I am planning on building a workstation for Cybersecurity Research and Deep Learning development. I am contemplating a Dual RTX Asus ROG STRIX 3090 in SLI mode with a Threadripper 3960x. While I have gone through several videos online showing this setup, none of the builds have installed an additional addon card or state if there is any clearance to put a PCIe Extension cable on the PCIe x16 slot covered by the 3090s.
Since I plan on adding an Aorus Gen4 AIC, what mobo do you guys recommend for such setup?
I was sold on either:
ROG Zenith II Extreme Alpha TRX40: Issues, when installing dual 3090s on slots 1 and 3, slots 2 and 4 seem to be completely covered. No one discusses if a PCIe x16 extension cable can be put in slot 4 on this setup.
ROG Strix TRX40-E Gaming: Issues, It seems the GPUs could be installed on slots 1 and 3 while installing the AIC in slot 2. The problem is that I wouldn’t be able to use SLI due to the added distance (slot 2 in the middle) between the GPUs.
What is your recommendation based on your experience?
With the Zenith: 2.9 slot graphics cards in slots 1 & 3 means the one in slot 1 won’t have enough room to the one in slot 3 for the fans to get air.
I have a STRIX 2080Ti-O11G (that is 2.7 slot). Slot 2 is completely covered, slot 3 is too close for my comfort.
IMO, you will probably need watercooling or run alot of riser cables (I think most if not all won’t work with PCIe 4.0) unless you can find an XL-ATX board with just the right slot configuration and a big enough case.
Maybe Gigabyte TRX40 Aorus Xtreme? But even then I don’t think you could put something in slots 2 and 4.
Good day Tived. Thank you very much for your input. The main issue in Deep Learning is the I/O from and to your storage. Some of my datasets can be as large as 8TB (When dealing with Network Data). I am trying to avoid water cooling and see if I can stick with stock cooling solutions. Please let me know if any other ideas come to mind.
Thank you very much for sharing your experience. Based on everything I have seen so far backs up your concerns. I am trying to stick with stock cooling solutions. And yes and AIC or a Raid Controller for attaching multiple SSDs is needed along the Dual 3090s. Please let me know if you have any additional suggestions.
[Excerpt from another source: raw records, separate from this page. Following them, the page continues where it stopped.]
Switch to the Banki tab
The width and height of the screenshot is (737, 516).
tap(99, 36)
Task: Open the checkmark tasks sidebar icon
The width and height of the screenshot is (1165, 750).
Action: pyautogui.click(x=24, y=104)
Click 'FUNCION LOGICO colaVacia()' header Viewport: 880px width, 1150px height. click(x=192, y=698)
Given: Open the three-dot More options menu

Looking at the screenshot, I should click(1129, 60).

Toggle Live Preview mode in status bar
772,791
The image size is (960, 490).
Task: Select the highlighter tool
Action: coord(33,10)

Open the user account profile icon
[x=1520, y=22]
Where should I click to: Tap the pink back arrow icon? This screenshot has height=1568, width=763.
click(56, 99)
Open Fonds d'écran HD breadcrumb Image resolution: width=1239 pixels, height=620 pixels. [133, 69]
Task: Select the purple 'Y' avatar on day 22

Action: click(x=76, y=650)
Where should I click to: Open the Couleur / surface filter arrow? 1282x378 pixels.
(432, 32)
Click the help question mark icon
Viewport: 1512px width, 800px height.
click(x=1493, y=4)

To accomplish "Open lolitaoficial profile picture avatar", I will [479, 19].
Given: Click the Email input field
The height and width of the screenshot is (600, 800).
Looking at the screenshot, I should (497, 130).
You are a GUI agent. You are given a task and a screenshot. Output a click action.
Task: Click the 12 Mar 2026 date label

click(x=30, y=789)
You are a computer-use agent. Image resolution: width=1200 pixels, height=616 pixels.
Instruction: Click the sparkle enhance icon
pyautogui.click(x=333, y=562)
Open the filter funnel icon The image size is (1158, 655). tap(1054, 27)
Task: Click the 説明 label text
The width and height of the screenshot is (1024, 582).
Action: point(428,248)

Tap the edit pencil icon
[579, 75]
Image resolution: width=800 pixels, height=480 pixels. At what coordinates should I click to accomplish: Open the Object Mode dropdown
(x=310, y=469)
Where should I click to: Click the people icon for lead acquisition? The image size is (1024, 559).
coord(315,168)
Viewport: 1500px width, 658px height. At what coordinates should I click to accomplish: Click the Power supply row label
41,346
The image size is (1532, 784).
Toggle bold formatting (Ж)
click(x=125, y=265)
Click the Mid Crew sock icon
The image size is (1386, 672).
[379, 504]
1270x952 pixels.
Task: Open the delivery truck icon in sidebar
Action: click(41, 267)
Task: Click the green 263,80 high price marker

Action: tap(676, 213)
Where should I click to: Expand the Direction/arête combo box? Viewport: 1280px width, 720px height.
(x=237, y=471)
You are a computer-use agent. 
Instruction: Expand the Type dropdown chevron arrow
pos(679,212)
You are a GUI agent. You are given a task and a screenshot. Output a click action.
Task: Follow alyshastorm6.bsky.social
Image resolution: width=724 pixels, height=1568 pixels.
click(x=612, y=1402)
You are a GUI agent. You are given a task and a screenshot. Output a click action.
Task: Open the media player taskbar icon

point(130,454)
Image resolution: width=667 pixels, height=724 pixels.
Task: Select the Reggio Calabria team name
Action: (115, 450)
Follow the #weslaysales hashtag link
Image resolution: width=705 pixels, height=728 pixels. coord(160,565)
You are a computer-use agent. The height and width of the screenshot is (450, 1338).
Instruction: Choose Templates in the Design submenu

Thank you very much for your insight. I have been getting a lot of real good information on this topic from your videos “Building the ultimate DIY NAS on AMD”, “Is The RTX 3090 A Machine Learning MONSTER?” as well as videos from Jay, Robey, Steve and Paul. In my case, I it is needed to use an Aorus Gen4 AIC along a Dual 3090 on SLI to maximize the amount of high speed storage in the system. For example, even by filling the M.2 slots 1,2,3 and the DIMM.2 with Samsung 980 Pro or Sabrent 4TB Rocket Q4 NVMe PCIe 4.0 M.2 2280 would give us a max storage of 5TB - 20TB.
In contrast, by using an AIC and M.2 slots 1,2 and DIMM.2 we could potentially get a max of 24TB. The extra storage will come very handy as we focus on the generation of federated deep learning models trained with datasets as large as 8TB. Most data is collected by using the elastic stack from dozens of VMs.
I would greatly appreciate your recommendations on setups for having a dual 3090 on SLI and an AIC on a 3rd PCI express port. Feel free to let me know your recommendations using stock cooling (Is it even possible with the currently available Mobos?) and water cooling options.
Thanks for the great content you and your team generate. It gives a lot of insight to the scientific community. P.S. Would love to keep having AI benchmarks videos when possible.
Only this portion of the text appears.